Immunobiotics Beneficially Modulate TLR4 Signaling Triggered by Lipopolysaccharide and Reduce Hepatic Steatosis In Vitro

Abstract

Hepatic inflammation and injury may result from the translocation of pathological bacteria and their proinflammatory mediators. Probiotics attenuate hepatic diseases related to inflammation by exhibiting immunoregulatory effects. Therefore, this study was conducted to evaluate lipid reduction and immunoregulatory potentials of probiotic bacteria in vitro. HepG2 cells treated with total cellular fluid (TCF) of LABs reduced lipid accumulation. Moreover, cells responded to lipopolysaccharide (LPS) by producing higher levels of IL-6, IL-8, MCP-1, and TNF-α. TCF of LABs treatment showed remarkably diminished levels of the expression of these cytokines via modulation of the expression of TLR-negative regulators, as well as MAPK and NF-κB pathways. Moreover, heat-killed LABs were able to diminish TGF-β, IL-1β, and IL-6 and to increase IL-10 and TLR4 levels in THP-1 cells. LABs also decreased the protein level of TNF-α. These results demonstrated that immunobiotics exhibit potent immunoregulatory activity and may be used as effective therapeutic agents to alleviate inflammatory response.

Figure 1

Lipid reduction potential of LABs in vitro.
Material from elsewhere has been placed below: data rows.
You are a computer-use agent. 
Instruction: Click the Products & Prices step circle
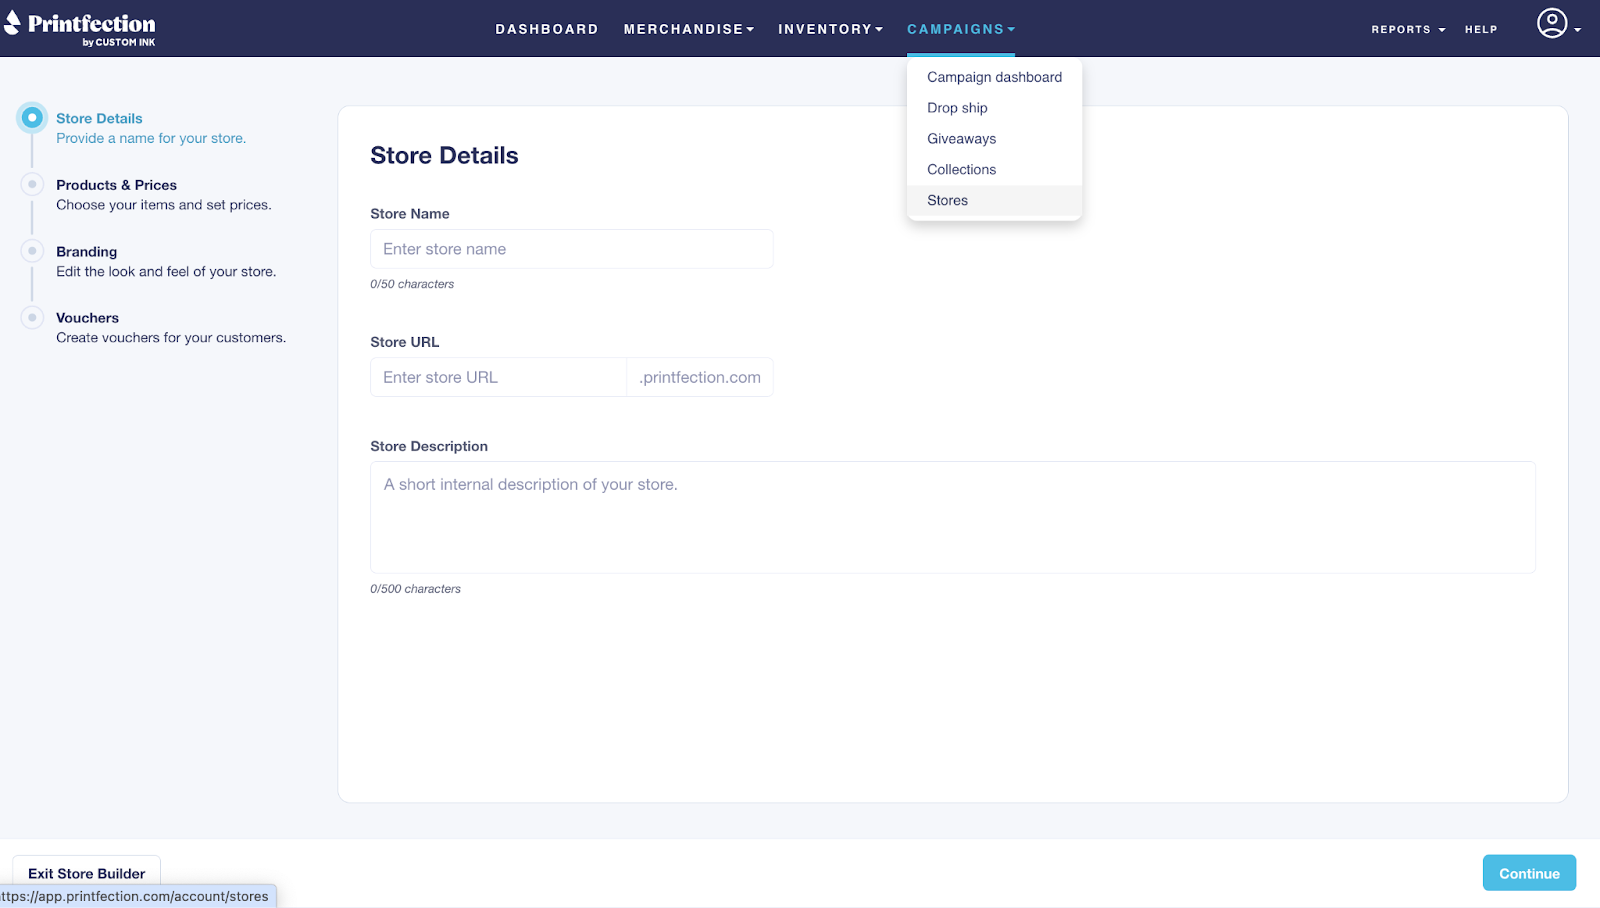click(x=32, y=185)
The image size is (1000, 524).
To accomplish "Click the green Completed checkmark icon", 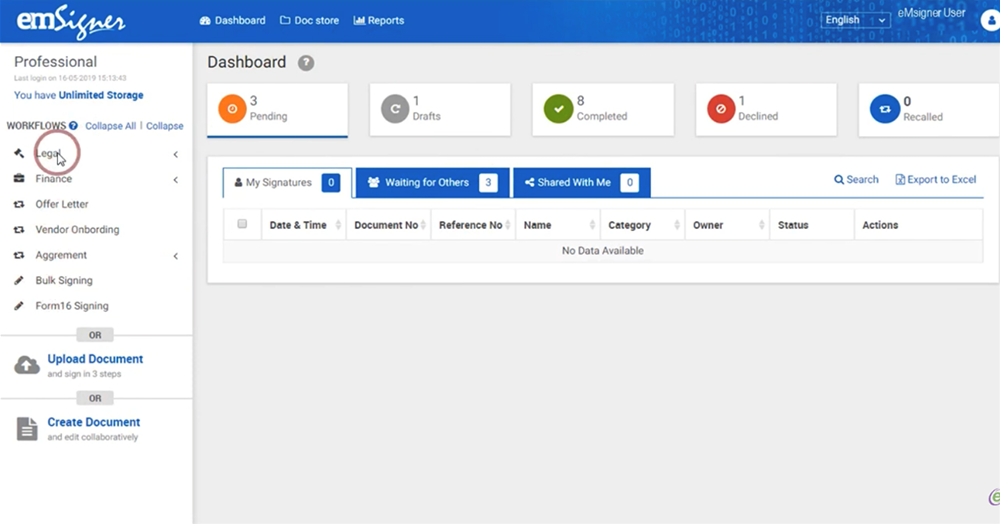I will click(x=558, y=109).
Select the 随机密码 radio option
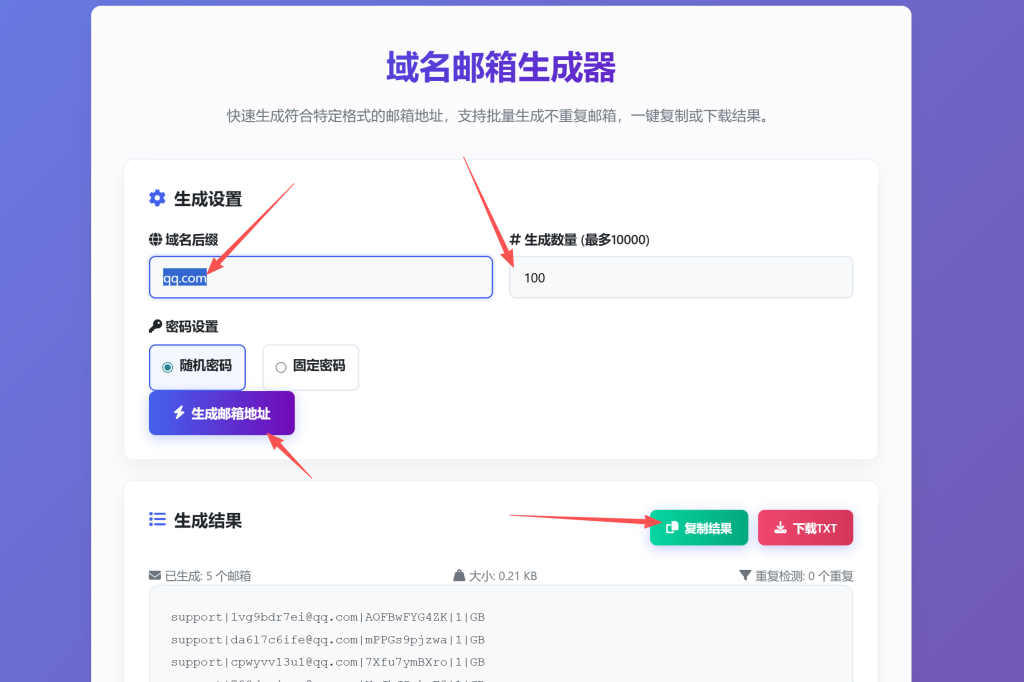1024x682 pixels. point(168,367)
Free fatty acid-treated HepG2 cells were incubated with total cellular fluid of LABs (25 μl and 50 μl/ml) and lipopolysaccharide (LPS) for 48 h, and the amount of lipid reduced by total cellular fluid of LABs in the cells was quantified using a spectrophotometer at 520 nm. Different superscript letters indicate significant differences at the 0.05 level. Asterisks indicate significant differences (p < 0.05) between the samples and LPS.

Figure 2

Reduction of inflammatory response induced LPS in HepG2 cells. Both normal and free fatty acid-treated HepG2 cells were stimulated with total cellular fluid (50 μl/ml) of LABs for 48 h, then poststimulated with LPS for 3 h and 12 h. The expression of inflammatory cytokines (IL-6, CXCL8, CCL2, and TNF-α) was determined by real-time polymerase chain reaction (RT-PCR). HepG2 cell treated with LPS was used as control. Different superscript letters indicate significant differences at the 0.05 level.

Figure 3

Reduction of TNF-α production in HepG2 cells and THP-1 cells. In this coculture study, the apical side HepG2 cells were stimulated with heat-killed LABs for 48 h, after which the basolateral THP-1 cells were treated with LPS for 12 h. The protein levels of TNF-α in both apical and basolateral sides were determined. Cell treated with LPS was used as control. Different superscript letters indicate significant differences at the 0.05 level.

Figure 4

In vitro analysis of anti-inflammatory and inflammatory cytokines in THP-1 cells. In this coculture study, the apical side HepG2 cells were stimulated with heat-killed LABs for 48 h, after which basolateral THP-1 cells were treated with LPS for 12 h. The mRNA levels of IL-10, TGF-β, IL-6, IL-1-β, TLR2, and TLR4 at mRNA were determined by RT-PCR. Cell treated with LPS alone was used as control. Different superscript letters indicate significant differences at the 0.05 level.

Figure 5

Inhibition of p65 NF-κB and p38 MAPK phosphorylation in HepG2 cells. HepG2 cells were prestimulated with total cellular fluid of LABs for 48 h, then poststimulated with LPS for 0, 30, 60, 90, and 120 min. The phosphorylation of p65 NF-κB and p38 MAPK was determined by western blot analysis. Bar graphs represent the results of three independent experiments, and different superscript letters indicate significant differences at the 0.05 level.

Figure 6

Modulation of the expression of TLR negative regulators by total cellular fluid of LABs in free fatty acid-treated HepG2 cells. HepG2 cells were prestimulated with total cellular fluid of LABs followed by stimulation with LPS for 3 h and 12 h. The expression of A20, SIGIRR, Tollip, and IRAK-M1 was determined by RT-PCR. HepG2 cell treated with LPS was used as control. Different superscript letters indicate significant differences at the 0.05 level.

Figure 7

Modulation of TLR-negative regulator expressions by TCF of LABs in HepG2 cells not treated with free fatty acid (normal cells). HepG2 cells were prestimulated with total cellular fluid of LABs and poststimulated with LPS for 3 h and 12 h. The expressions of A20, SIGIRR, Tollip, and IRAK-M1 were determined by RT-PCR. HepG2 cell treated with LPS was used as control. Different superscript letters indicate significant differences at the 0.05 level.